Given text >>
This report presents a new strategic framework—limit, leverage, and compete—as well as key measures the United States should take to begin implementing it. The first section explains how major political shifts in the United States and China put both countries on a trajectory that led to China’s re-emergence as a global power. It concludes by describing the strategic missteps—including a multidecade period of inertia and two wars in the Middle East—that have hindered the United States’ ability to compete against an increasingly powerful China. The second section lays out an alternative approach to China that will reverse the current trajectory. It recommends a new strategic framework that limits China’s ability to exploit U.S. openness; leverages China’s growing capabilities to address global challenges; and positions the United States to compete more comprehensively over the long term. The section concludes by explaining how this strategic framework—limit, leverage, and compete—will put the United States in a stronger position to respond to the realities of a more assertive China while providing ample off ramps to adjust if China chooses a more collaborative path. The third and final section makes specific recommendations about how each pillar of this strategy should be implemented, prioritizing investments in the United States’ network of democratic allies, its democratic values, and the unlimited potential of the American people.

Pillar One: Limit describes how China is exploiting U.S. openness to distort markets and exert influence over U.S. policy toward China. It offers specific policy measures the United States must adopt to limit Beijing’s ability to exploit open systems for China’s gain.
  • Require Chinese firms to disclose their ownership structure and funding sources before entering the U.S. market
  • Require disclaimers on direct foreign government propaganda
  • Mandate transparency for U.S. educational and civil society institutions receiving Chinese government funding
  • Overhaul the U.S. legal framework on foreign interference
  • Stop allowing Chinese security services to operate illegally within U.S. borders
Pillar Two: Leverage argues that where China’s strategic intent aligns with U.S. and broader global interests, the United States should seek to leverage rather than limit Chinese initiatives. It offers specific policy measures the United States must adopt to
  • leverage China’s growing capabilities to solve global challenges.

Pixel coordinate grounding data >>
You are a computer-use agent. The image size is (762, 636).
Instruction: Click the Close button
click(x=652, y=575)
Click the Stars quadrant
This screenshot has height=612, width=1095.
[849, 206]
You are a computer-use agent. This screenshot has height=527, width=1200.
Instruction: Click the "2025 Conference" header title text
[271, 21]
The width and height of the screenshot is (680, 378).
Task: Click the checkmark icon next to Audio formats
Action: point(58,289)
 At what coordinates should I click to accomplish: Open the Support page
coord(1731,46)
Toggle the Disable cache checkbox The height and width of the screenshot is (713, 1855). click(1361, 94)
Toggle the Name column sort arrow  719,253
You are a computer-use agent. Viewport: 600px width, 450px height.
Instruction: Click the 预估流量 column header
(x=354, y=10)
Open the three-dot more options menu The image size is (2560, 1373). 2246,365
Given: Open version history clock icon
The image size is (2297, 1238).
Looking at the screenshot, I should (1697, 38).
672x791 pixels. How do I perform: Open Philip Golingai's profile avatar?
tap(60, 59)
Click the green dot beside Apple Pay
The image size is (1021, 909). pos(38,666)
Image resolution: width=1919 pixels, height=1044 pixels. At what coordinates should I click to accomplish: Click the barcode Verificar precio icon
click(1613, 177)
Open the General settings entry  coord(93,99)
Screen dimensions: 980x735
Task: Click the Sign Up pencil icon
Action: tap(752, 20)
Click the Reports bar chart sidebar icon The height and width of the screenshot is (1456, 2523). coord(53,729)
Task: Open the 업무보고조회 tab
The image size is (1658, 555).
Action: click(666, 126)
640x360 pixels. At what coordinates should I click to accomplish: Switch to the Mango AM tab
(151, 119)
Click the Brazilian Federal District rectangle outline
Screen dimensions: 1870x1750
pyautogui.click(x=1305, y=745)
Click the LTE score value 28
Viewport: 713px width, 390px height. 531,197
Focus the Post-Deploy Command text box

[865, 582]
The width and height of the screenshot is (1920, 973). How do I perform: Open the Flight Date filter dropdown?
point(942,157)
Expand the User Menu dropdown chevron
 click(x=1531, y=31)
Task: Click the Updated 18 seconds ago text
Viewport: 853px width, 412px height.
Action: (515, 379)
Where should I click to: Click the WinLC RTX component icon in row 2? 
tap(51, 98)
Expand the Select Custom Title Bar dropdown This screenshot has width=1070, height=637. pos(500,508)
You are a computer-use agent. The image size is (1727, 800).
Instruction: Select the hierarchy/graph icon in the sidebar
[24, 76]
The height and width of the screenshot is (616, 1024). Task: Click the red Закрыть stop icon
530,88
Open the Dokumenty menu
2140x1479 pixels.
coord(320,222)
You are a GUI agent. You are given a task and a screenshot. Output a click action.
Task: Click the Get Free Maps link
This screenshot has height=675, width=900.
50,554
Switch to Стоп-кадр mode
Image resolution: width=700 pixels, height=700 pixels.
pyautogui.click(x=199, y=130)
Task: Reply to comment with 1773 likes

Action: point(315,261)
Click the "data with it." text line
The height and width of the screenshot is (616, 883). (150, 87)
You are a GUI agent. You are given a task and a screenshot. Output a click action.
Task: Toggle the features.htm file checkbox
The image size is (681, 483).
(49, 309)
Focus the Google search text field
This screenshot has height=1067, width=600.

Your tasks >>
A. Quote the passage of the China strategy report that opens with the words containing "Pillar One: Limit" and closes with "for China’s gain.".
B. Answer these questions from the China strategy report:
(i) What three words make up the report's new strategic framework?
(ii) Besides a multidecade period of inertia, what strategic misstep does the first section name?
(iii) Under Pillar One, what must Chinese firms disclose before entering the U.S. market?
C. How would the report on U.S. strategy toward China continue after its last sentence? Give the next part.

Activity answers >>
A.
Pillar One: Limit describes how China is exploiting U.S. openness to distort markets and exert influence over U.S. policy toward China. It offers specific policy measures the United States must adopt to limit Beijing’s ability to exploit open systems for China’s gain.

B.
(i) Limit, leverage, and compete.
(ii) Two wars in the Middle East.
(iii) Their ownership structure and funding sources.

C.
  • Leverage China’s Belt and Road Initiative to support regional development needs
  • Encourage greater contribution to humanitarian assistance and disaster relief
  • Partner on global sustainability efforts
  • Push China to meet its pandemic disease responsibilities
Pillar Three: Compete explains how China uses gray-zone tactics to strengthen its global position and exert influence over global rules and norms without triggering a proportional U.S. response. It argues that the United States must shift to comprehensive competition and double down on its own comparative advantages. It offers specific policy measures the United States must take to compete at full strength.
  • Launch a national competitiveness initiative
  • Fight back on trade in partnership with allies
  • Launch a next-generation digital infrastructure initiative
  • Network a new Asia-Pacific regional security architecture
  • Make the necessary defense investments to ensure effective deterrence and defeat aggression
  • Work collectively to uphold and defend democratic values
  • Position U.S. policy for success
While China presents the most serious economic and security challenge to the United States in a generation, the good news is that, throughout history, the United States has always excelled and advanced when it faced a strong peer competitor. Although competition with China brings significant downside risks, it also provides a critical strategic opportunity for the United States to get its own house in order. U.S. leaders and lawmakers’ collective task now is to ensure that the United States puts in place a strategy that rebuilds the foundation of American strength at home and denies China easy wins. This report presents key policy recommendations for how the United States should implement each of these three parts of that strategy—limit, leverage, and compete—to advance U.S. national interests and put the U.S.-China relationship on a more competitive and stable trajectory.